Reggie Williams

No. 57
- Position: Linebacker

Personal information
- Born: September 19, 1954 (age 71) Flint, Michigan, U.S.
- Listed height: 6 ft 1 in (1.85 m)
- Listed weight: 228 lb (103 kg)

Career information
- High school: Flint Southwestern
- College: Dartmouth (1973–1975)
- NFL draft: 1976: 3rd round, 82nd overall pick

Career history
- Cincinnati Bengals (1976–1989);

Awards and highlights
- NFL Man of the Year (1986); "Whizzer" White NFL Man of the Year (1985); PFWA NFL All-Rookie Team (1976); Cincinnati Bengals 40th Anniversary Team; Cincinnati Bengals 50th Anniversary Team; SI Sportsperson of the Year (1987); First-team All-American (1975); 2× First-team All-East (1974, 1975); 3× First-team All-Ivy League (1973–1975);

Career NFL statistics
- Sacks: 63.5
- Safeties: 2
- Interceptions: 16
- Interception yards: 194
- Fumble recoveries: 23
- Total touchdowns: 3
- Stats at Pro Football Reference
- College Football Hall of Fame

= Reggie Williams (linebacker) =

American football player (born 1954)

Reginald Williams (born September 19, 1954) is an American former professional football player who was a linebacker for the Cincinnati Bengals of the National Football League (NFL). He played college football for the Dartmouth Big Green. He is a member of the Greater Flint Area Sports Hall of Fame, the Greater Flint Afro-American Hall of Fame, and the College Football Hall of Fame. Williams served three years on the Cincinnati City Council.

==Early life==
Williams was born on September 19, 1954, in Flint, Michigan. The son of Elijah and Julia Williams, he overcame a hearing disability as a child. Williams was a star athlete and student at Flint Southwestern High School. He played competitive football and also wrestled. As a junior, he played linebacker, but switched to fullback his senior year.

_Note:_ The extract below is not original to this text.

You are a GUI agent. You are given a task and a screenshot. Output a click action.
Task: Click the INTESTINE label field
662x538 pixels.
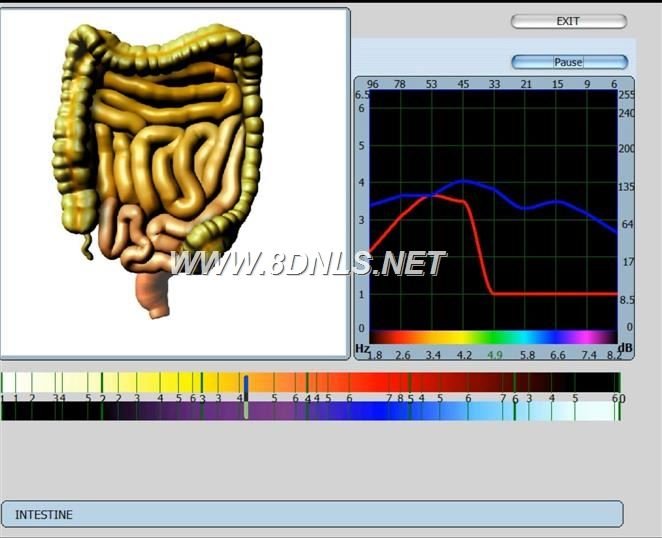coord(311,514)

The recipient of an academic scholarship, Williams was a three-time All-Ivy League linebacker in football and Ivy League heavyweight wrestling champion in 1975 at Dartmouth College, graduating in 1976 with an A.B. in psychology. He also took courses there in tai chi and ballet.

==Professional career==
In 1976, Williams was selected in the third round by the Cincinnati Bengals, for whom he played 14 seasons, (including two Super Bowls, XVI (1981) and XXIII (1988)).

Williams recorded 16 interceptions and 23 fumble recoveries, still a franchise record. During his career Williams amassed 62.5 sacks, the second most in the team's history. In his final two seasons with Cincinnati, he was appointed to an open seat on the Cincinnati City Council in 1988 and was elected for a second term in 1989 on the Charter Party ticket.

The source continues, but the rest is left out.